* _Page excerpt_
---

Ronald William Saddler was an Australian rugby league footballer who played in the 1960s and 1970s. A New South Wales and Australian international representative three-quarter back, he played in Sydney's NSWRFL Premiership for the Eastern Suburbs club.

Originally from Euabalong, New South Wales, and of Wiradjuri descent, Ron first played rugby league for Tweed Heads. Saddler also played for the Sydney club Eastern Suburbs from 1963 to 1964 and 1966–71.

An Aboriginal , Saddler was selected for the 1967/68 Kangaroo Tour, playing in 12 matches, but no tests. Saddler has been allocated Eastern Suburbs player number 529.

He was the first indigenous player to captain New South Wales, six years before Arthur Beetson.

Ron Saddler's former Sydney Roosters teammate Kevin Junee, another 1967–68 Kangaroo, said "Saddler got the nod as the Blues' captain in 1967 because he was respected by teammates and opponents alike".

---

* _Collected material_
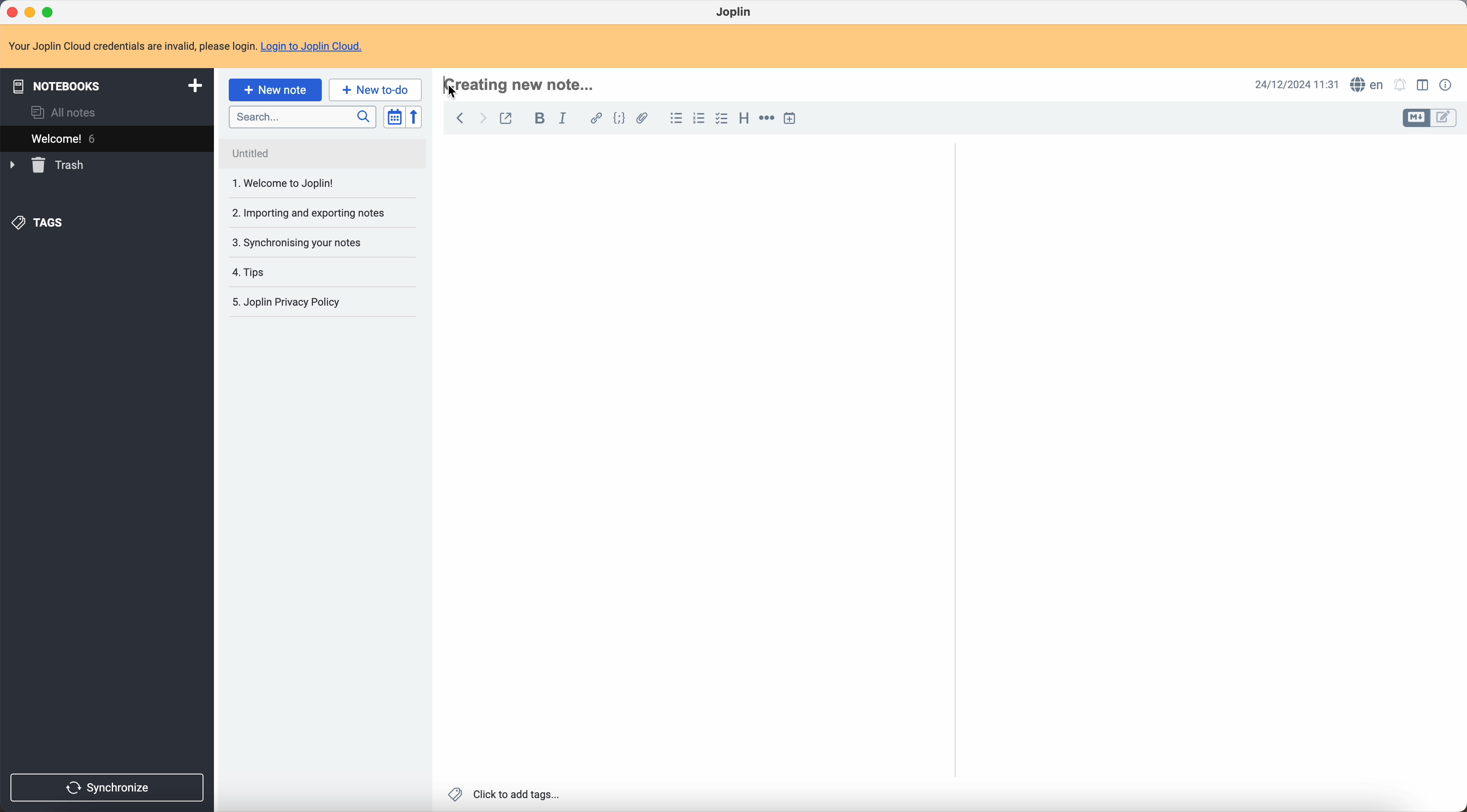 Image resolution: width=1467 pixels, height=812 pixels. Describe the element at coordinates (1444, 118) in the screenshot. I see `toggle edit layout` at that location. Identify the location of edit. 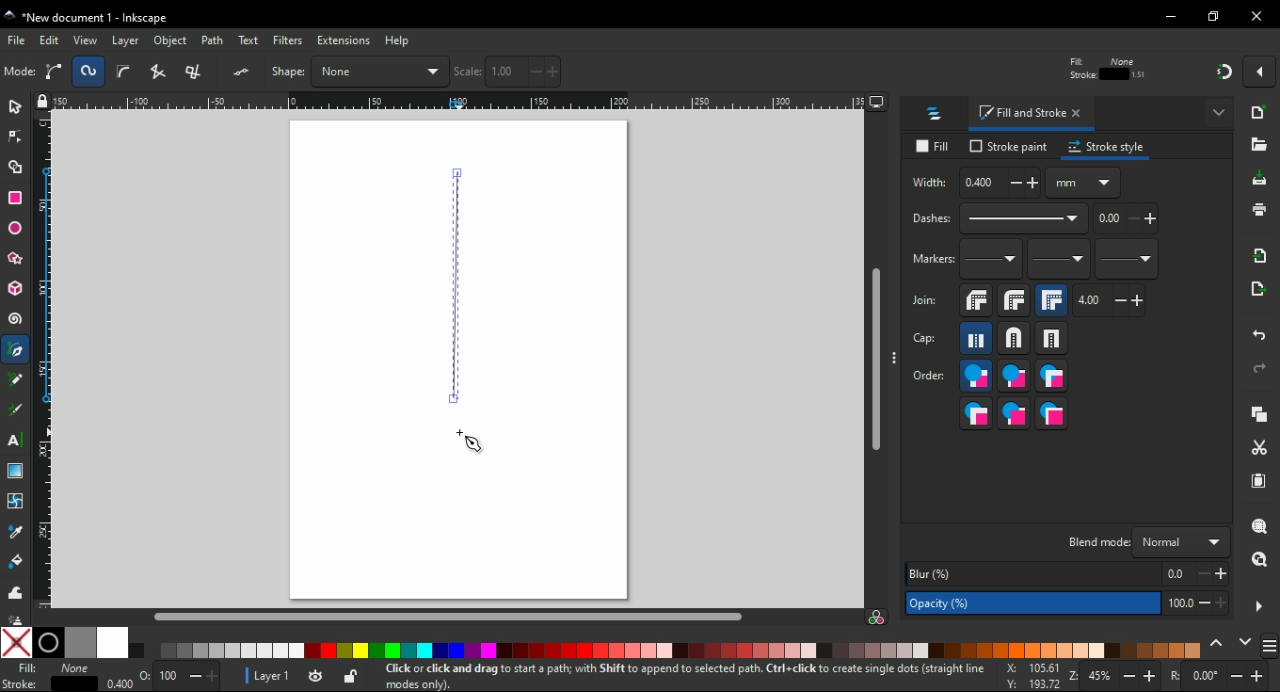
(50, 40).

---

* _Jobs_
a) Name every person mentioned in the Ron Saddler text.
b) According to the Ron Saddler text, how many matches did Saddler play on the 1967/68 Kangaroo Tour?
The data can be set aside; the tasks use only the Ron Saddler text.

* _Solutions by task_
a)
Ronald William (Ron) Saddler
Arthur Beetson
Kevin Junee

b) He played in 12 matches, none of them tests.